POLICY AIM 18: Local service providers increase the delivery and commissioning of services which reduce the HIV prevention needs of African people. This will require:

  • Understanding of and access to local and national evidence of HIV prevention need among African people.
  • Knowledge of interventions to meet HIV prevention need.
  • Clearly articulated and continually enforced equality policies.
  • Lobbying from equality bodies such as the Equality and Human Rights Commission to undertake Race Equality and Health Impact Assessments on procurement and delivery of services.
  • Collaboration with community-based HIV and African organisations.
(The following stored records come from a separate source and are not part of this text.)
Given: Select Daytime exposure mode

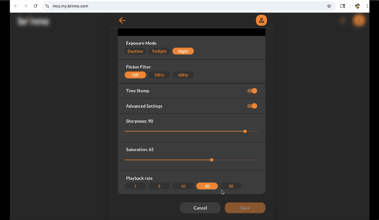Looking at the screenshot, I should pyautogui.click(x=135, y=51).
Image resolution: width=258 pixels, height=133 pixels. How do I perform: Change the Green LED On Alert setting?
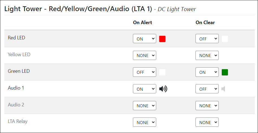click(144, 72)
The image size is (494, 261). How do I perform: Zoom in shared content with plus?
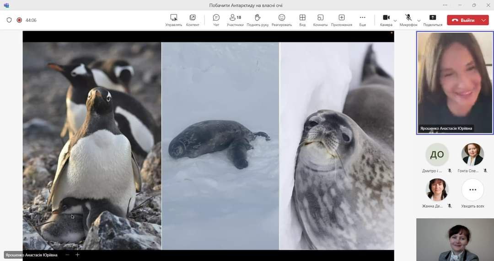click(x=77, y=255)
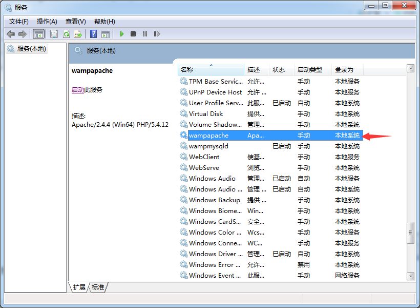Open the 文件(F) menu
Viewport: 420px width, 308px height.
tap(19, 21)
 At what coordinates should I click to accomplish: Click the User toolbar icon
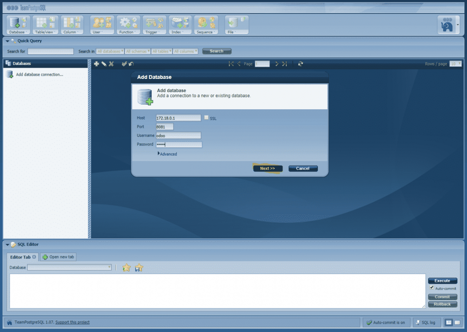102,25
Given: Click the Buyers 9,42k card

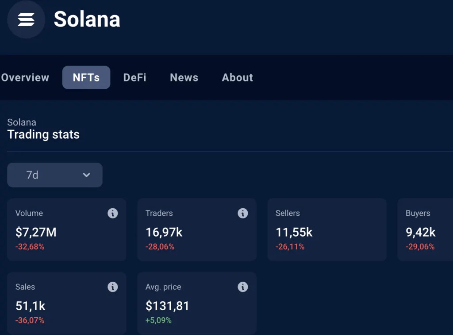Looking at the screenshot, I should point(425,230).
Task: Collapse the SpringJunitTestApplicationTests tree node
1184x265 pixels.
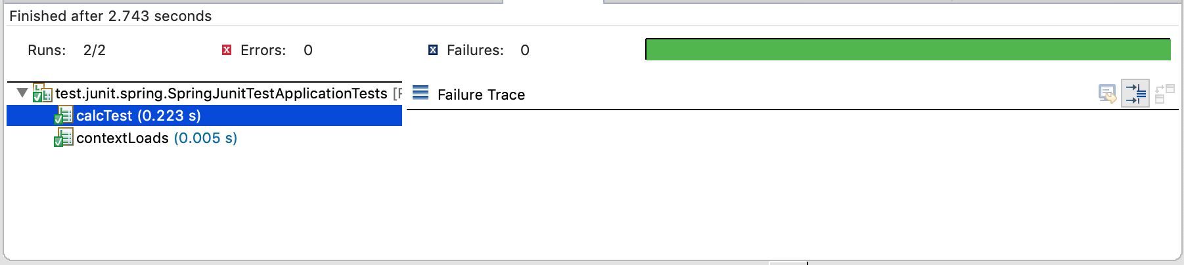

POLICY AIM 19: All local authority and NHS commissioners responsible for HIV and / or sexual health increase their contribution to the national sexual health and HIV evidence base by collecting and making available transparent data for evaluating policy change, including the publication of resource allocations. This will require:

  • Adequate and stable intervention monitoring systems.
  • Research designs that take account of the context of service delivery.
  • Research funders to specify service involvement in research design.